Interviews in general
The soft interview questions we all get asked:
- I would expect to be asked what I’ve done in my career — an “introduce yourself” moment. So try and have a coherent story that is short but interesting — “I’m a system admin who has been working on cloud orchestration and software defined networking for Australia’s largest telco” for example.
- You will probably be asked why you’re looking for work too. I think there’s no shame in honesty here, something like “I worked for a small systems integrator that did amazing things, but the main customer has been doing large layoffs and stopped spending”.
- You will also probably be asked why you want this job / want to work with this company. While everyone really knows it is because you enjoy having money, find other things beforehand to say instead. “I want to work with Amazon because I love cloud, Amazon is kicking arse in that space, and I hear you have great people I’d love to work with”.
Note here: the original version of the above point said “I’d love to learn from”, but it was mentioned on Facebook that the flow felt one way there. It has been tweaked to express a desire for a two way flow of learning.
“What have you done” questions: the reality is that almost all work is collaborative these days. So, have some stories about things you’ve personally done and are proud of, but also have some stories of delivering things bigger than one person could do. For example, perhaps the ansible scripts for your project were super cool and mostly you, but perhaps you should also describe how the overall project was important and wouldn’t have worked without your bits.
Silicon Valley interviews: organizations like Google, Facebook, et cetera want to be famous for having hard interviews. Google will deliberately probe until they find an area you don’t know about and then dig into that. Weirdly, they’re not doing that to be mean — they’re trying to gauge how you respond to new situations (and perhaps stress). So, be honest if you don’t know the answer, but then offer up an informed guess. For example, I used to ask people about system calls and strace. We’d keep going until we hit the limit of what they understood. I’d then stop and explain the next layer and then ask them to infer things — “assuming that things work like this, how would this probably work”? It is important to not panic!
Interviews as a sysadmin
- Interviewers want to know about your attitude as well as your skills. As sysadmins, sometimes we are faced with high pressure situations — something is down and we need to get it back up and running ASAP. Have a story ready to tell about a time something went wrong. You should demonstrate that you took the time to plan before acting, even in an emergency scenario. Don’t leave the interviewer thinking you’ll be the guy who will accidentally delete everyone’s data because you’re in a rush.

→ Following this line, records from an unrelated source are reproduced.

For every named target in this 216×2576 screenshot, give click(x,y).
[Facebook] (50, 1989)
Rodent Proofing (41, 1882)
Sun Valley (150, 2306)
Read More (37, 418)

- An understanding of how the business functions and why “IT” is important is needed. For example, if you get asked to explain what a firewall is, be sure to talk about how it relates to “security policy” as well as the technical elements (ports, packet inspection & whatnot).
- Your ability to learn new technologies is as important as the technologies you already know.
Interviews as a developer
- I think people look for curiosity here. Everyone will encounter new things, so they want to hear that you like learning, are a self starter, and can do new stuff. So for example if you’ve just done the CKA exam and passed that would be a great example.
- You need to have examples of things you have built and why those were interesting. Was the thing poorly defined before you built it? Was it experimental? Did it have a big impact for the customer?
- An open source portfolio can really help — it means people can concretely see what you’re capable of instead of just playing 20 questions with you. If you don’t have one, don’t start new projects — go find an existing project to contribute to. It is much more effective.